2018 yapımı Kefernahum filmi ise 71. Cannes Film Festivalinde Jüri Özel Ödülünü aldı bile. Daha birçok uluslararası ödül alan, Lübnan tarafından ülkenin Oskar adaylığına seçilen film bu sene de epeyce gündem olup konuşulacak. Film Orta Doğu’nun çocuklarına, kanayan yaramız mülteci meselesine, nüfus artışının köklerine eğilmiş. Neredeyse belgesel diyebileceğimiz kadar doğal bir ortamda mülteci göç dairesinde ve yoksulluğun bin bir çeşidinin kol gezdiği Beyrut’un arka sokaklarında çekilen filmde mekanlar bir bakıma baş rolde.
***
Film bir mahkemeyle açılıyor. Zain adlı küçük bir çocuk, cezaevinde bir adamı bıçaklamak yüzünden cezasını çekerken bir tv programına katılmış ve anne babasını “beni neden dünyaya getirdiniz” sorusuyla itham ederek suç duyurusunda bulunmuş. Mahkemeye çağırılan anne baba, yaşadıklarının nesilden nesle aktarılan bir yoksulluk ve geleneksel yaklaşımlar dizgesi olduğunu ileri sürerek masum olduklarını iddia ederler.

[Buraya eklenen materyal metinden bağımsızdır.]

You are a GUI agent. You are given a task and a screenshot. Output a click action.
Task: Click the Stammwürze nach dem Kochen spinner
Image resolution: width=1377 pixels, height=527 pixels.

Çok çocuklu Lübnanlı el Haj ailesinin yaşadığı yoksulluğun izleyicinin algı eşiğini aşacak düzeyde olması, yerli yoksullarla sonradan sığınan mültecilerin iç içe geçen felaketi, neredeyse yoksulluğun pornografisi boyutunda gözler önüne serilmiş. Ailenin oniki yaşlarındaki oğlu Zain okula gidememekte, ev sahibi denilen adamın bakkal dükkanında kölece çalışıp çöplük sayılabilecek evde ailece yaşama hakkı kazanmalarına katkı sağlamaktadır. Bir yaş küçük kız kardeşi ise adet görmeye başlar başlamaz bakkalın oğlu tarafından ailenin rızasıyla birkaç tavuk fiyatına kaçırılmış, küçük kız ilk gece hayatını kaybetmiştir. İtirazları ve kafa tutmaları yüzünden evden kaçan/kovulan Zein şehrin merkezinde Etiyopya’dan mülteci olarak gelip Lübnan’a sığınmış, sevdiği fakat ortadan kaybolan bir gençten hamile kalıp işini kaybetmiş bir kadınla kalmaya başlar.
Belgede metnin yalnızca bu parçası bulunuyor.